Freitagnacht in der U6. Wehe dem, der ohne Ausgehlaune einsteigt. Die Schuhe kleben wegen einer undefinierbaren Flüssigkeit am Boden, die abgestandene Luft mischt sich mit Alkoholdunst, dazu ein Hauch von Kebab und Zwiebeln. Die Accessoires für eine Fahrt? Ein lauwarmes Dosenbier, dazu eine Gratiszeitung.

U6, du bist eine grausige U-Bahnlinie, keine Frage. Dafür ungewohnt authentisch. In deinen überfüllten Zügen ist Wien nicht Prunk und Eleganz – sondern unprätentiös, manchmal auch hässlich. Gleichzeitig bunt und multikulti, großstädtisch wie nirgendwo sonst. Deine ockerbraune Farbe ist Programm. Zeit für eine Würdigung.

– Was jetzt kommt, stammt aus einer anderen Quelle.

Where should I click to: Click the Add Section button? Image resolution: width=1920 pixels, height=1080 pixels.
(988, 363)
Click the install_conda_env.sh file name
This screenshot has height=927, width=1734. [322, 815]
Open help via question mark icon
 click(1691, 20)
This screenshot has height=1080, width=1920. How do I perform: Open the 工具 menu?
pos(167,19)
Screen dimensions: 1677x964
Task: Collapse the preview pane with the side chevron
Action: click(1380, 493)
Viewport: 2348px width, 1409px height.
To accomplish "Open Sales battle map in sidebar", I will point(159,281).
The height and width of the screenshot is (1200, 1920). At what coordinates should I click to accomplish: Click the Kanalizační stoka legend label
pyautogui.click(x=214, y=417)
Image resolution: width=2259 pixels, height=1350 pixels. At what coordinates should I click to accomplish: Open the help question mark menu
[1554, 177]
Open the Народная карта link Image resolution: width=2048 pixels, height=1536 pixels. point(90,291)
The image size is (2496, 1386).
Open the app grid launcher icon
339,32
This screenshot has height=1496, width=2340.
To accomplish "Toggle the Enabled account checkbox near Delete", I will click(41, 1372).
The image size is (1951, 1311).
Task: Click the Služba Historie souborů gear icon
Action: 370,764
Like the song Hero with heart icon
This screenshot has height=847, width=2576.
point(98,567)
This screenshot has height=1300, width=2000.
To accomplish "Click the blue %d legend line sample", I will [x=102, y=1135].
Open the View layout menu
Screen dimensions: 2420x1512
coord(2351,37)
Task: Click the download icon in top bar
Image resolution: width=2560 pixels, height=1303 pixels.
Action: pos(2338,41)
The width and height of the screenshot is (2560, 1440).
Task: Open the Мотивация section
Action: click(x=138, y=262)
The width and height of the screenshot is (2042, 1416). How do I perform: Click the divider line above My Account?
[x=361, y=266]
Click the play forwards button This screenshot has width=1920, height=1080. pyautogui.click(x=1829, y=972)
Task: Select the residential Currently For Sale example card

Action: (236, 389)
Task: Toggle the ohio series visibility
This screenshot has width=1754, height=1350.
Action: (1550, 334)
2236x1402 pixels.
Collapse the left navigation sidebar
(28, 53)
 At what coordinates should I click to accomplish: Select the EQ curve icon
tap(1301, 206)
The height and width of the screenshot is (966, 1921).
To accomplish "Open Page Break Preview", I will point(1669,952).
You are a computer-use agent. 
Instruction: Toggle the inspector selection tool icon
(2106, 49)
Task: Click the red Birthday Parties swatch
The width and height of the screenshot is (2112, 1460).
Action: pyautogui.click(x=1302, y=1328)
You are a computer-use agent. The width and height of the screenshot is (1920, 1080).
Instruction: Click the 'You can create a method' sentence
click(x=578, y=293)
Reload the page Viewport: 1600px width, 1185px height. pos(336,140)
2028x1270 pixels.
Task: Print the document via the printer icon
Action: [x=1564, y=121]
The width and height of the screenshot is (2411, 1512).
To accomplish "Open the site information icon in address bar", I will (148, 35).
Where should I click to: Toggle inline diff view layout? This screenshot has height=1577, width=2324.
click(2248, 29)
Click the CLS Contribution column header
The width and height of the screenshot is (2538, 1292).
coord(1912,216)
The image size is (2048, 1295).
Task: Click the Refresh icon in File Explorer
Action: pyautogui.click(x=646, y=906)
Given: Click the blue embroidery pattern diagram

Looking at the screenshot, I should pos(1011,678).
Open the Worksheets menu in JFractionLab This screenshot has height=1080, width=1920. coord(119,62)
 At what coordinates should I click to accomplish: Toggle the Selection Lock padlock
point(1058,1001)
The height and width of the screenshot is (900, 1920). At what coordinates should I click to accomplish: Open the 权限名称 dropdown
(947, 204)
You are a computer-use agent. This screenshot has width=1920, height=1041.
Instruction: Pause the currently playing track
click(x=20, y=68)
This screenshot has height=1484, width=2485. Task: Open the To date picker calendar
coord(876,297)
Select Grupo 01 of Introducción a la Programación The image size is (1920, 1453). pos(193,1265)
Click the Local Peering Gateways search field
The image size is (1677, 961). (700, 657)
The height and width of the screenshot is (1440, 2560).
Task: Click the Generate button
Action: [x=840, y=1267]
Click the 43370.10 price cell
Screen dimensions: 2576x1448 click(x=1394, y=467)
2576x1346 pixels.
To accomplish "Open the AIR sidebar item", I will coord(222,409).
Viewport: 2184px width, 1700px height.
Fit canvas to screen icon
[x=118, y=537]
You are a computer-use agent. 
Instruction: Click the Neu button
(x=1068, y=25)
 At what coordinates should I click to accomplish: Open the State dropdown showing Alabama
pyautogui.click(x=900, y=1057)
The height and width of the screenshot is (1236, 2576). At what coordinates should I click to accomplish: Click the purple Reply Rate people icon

Armut, Sucht, Einsamkeit. Du transportierst all die Schattenseiten der Metropole ohne ein Murren, in 34 Minuten von einem Ende der Stadt zum anderen, den verschrienen Gürtel entlang. Immer pflichtbewusst und doch das Sorgenkind unter den Wiener-Linien-Vorzeigeschülern. In dir wird gerauft, gespuckt und gedealt. Oder schlichtweg in die Arbeit gefahren. Keine Linie befördert so viele Fahrgäste. Und keine bietet solch ein Kaleidoskop an Wiener Gesichtern.

An Hitzetagen wird die Fahrt mit dir fast unerträglich. Bei tropischen Temperaturen öffnen sich die Poren, Millionen Schweißdrüsen arbeiten gemeinsam auf Hochtouren. Ein Saunaerlebnis der Extraklasse. Selbst im Winter ist es stickig und stinkig. Die U6 gilt es zu vermeiden, sagen die Wiener daher.

Aber auch wenn wir über dich schimpfen, eigentlich bist du eine Sehenswürdigkeit. Nicht nur weil du mit 17,4 Kilometern die längste U-Bahnlinie der Stadt bist. Oder weil Otto Wagner viele deiner denkmalgeschützten Stationen entworfen hat. Wer das wahre, ungeschönte Wien sehen, die Reifeprüfung für Wien-Kenner bestehen möchte, muss dich und deine ockerbraune Farbe ertragen. In all deiner Hässlichkeit. In all deiner Pracht. Und wenn es auch nicht schön ist mit dir zu fahren, so ist es umso schöner, am Ende wieder auszusteigen. Nichts für ungut, liebe U6.